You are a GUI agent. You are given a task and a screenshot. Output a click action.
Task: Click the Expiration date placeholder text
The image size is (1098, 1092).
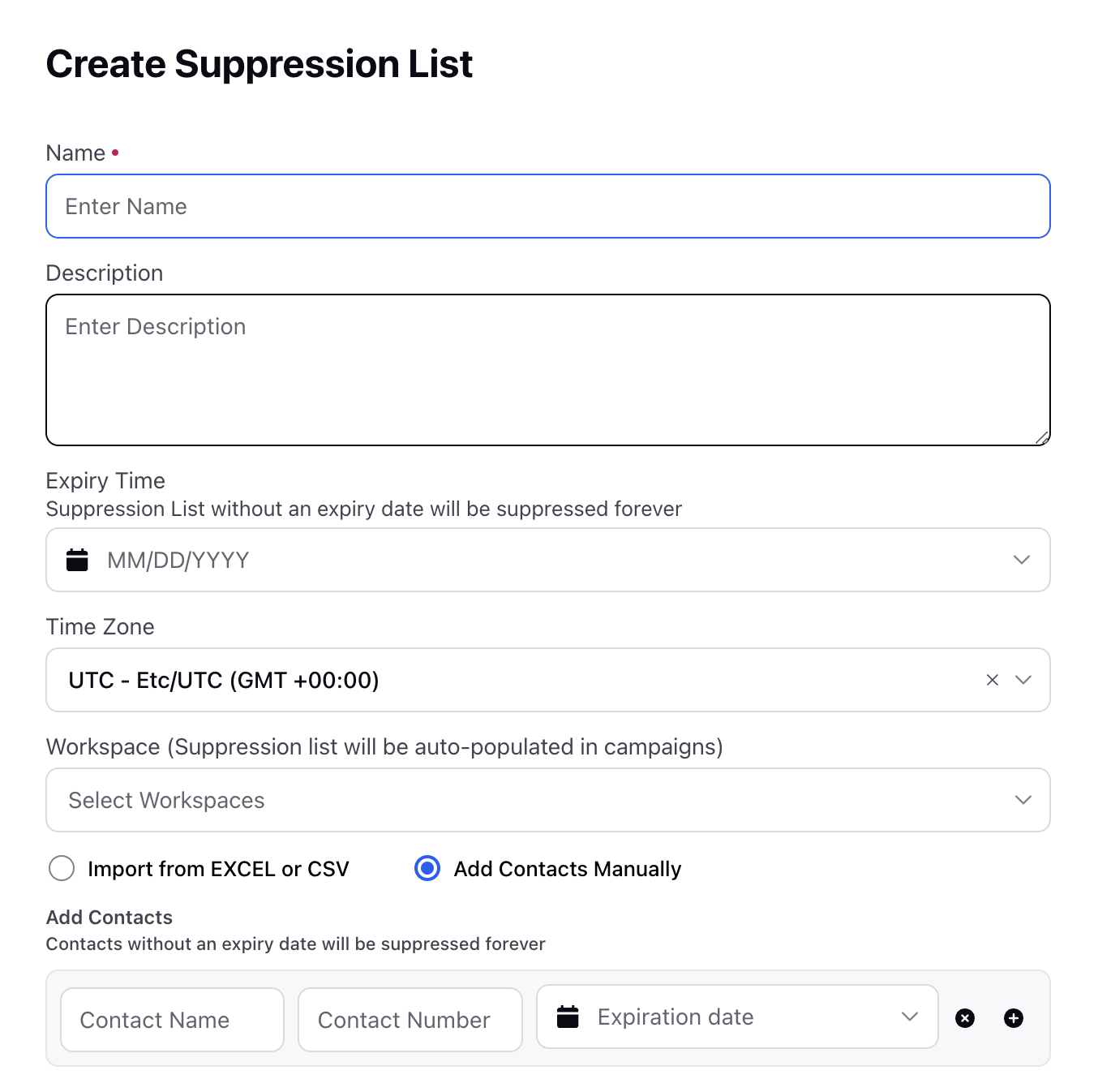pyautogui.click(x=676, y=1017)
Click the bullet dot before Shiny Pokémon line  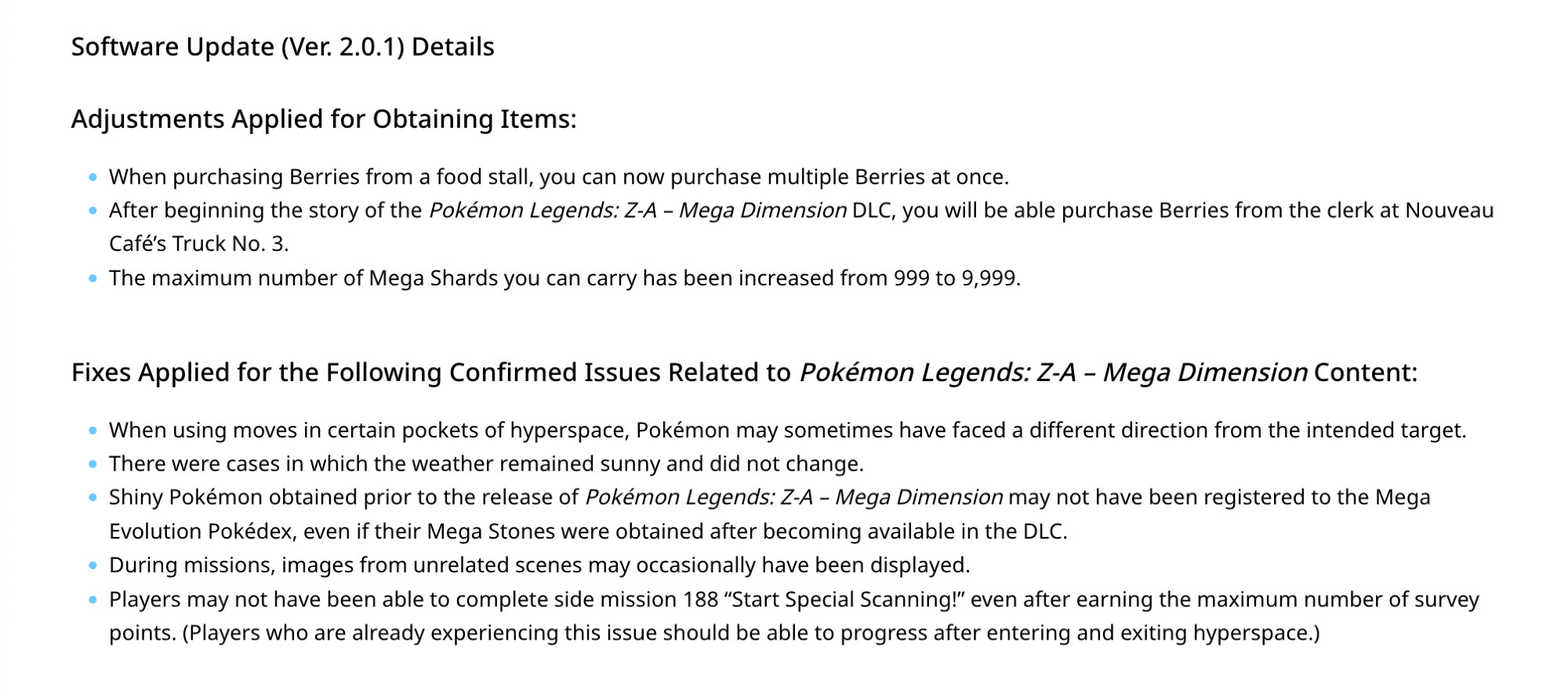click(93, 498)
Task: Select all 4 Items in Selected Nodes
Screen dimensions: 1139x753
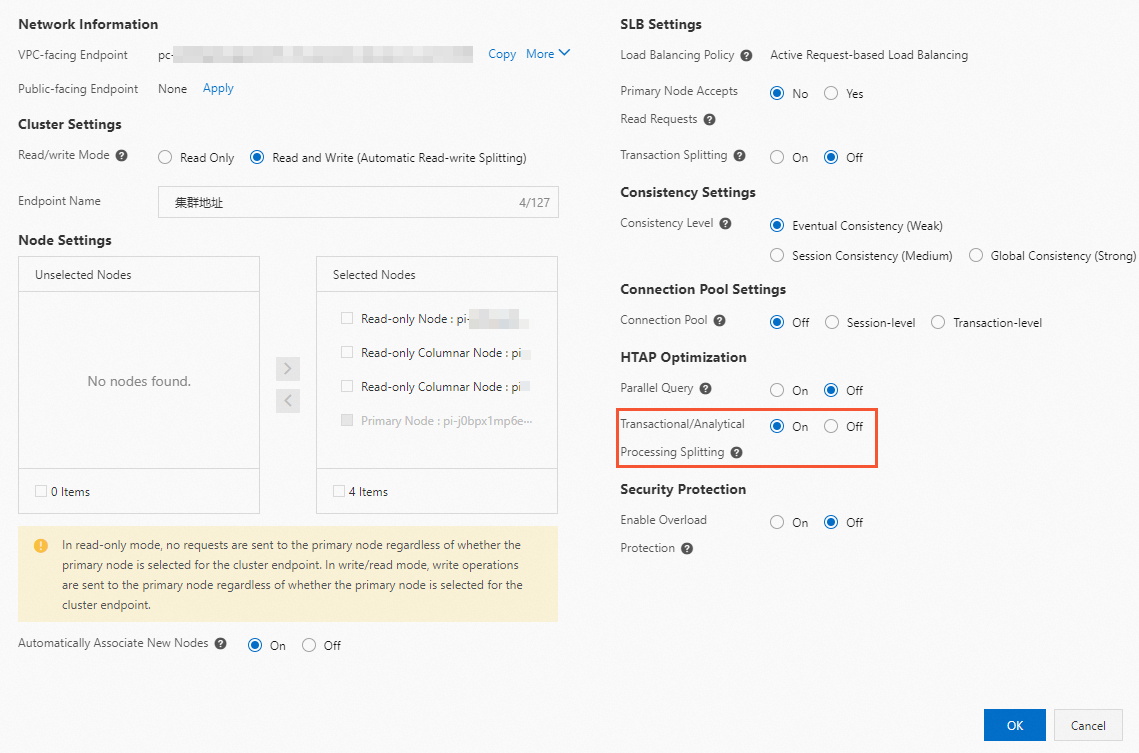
........
- Work instruction
Pictures are not part of the copy. Reproduce the lines from the one with "Task: Select all 4 Items in Selected Nodes" through the end of the listing above.

- Output for this exercise
Task: Select all 4 Items in Selected Nodes
Screen dimensions: 1139x753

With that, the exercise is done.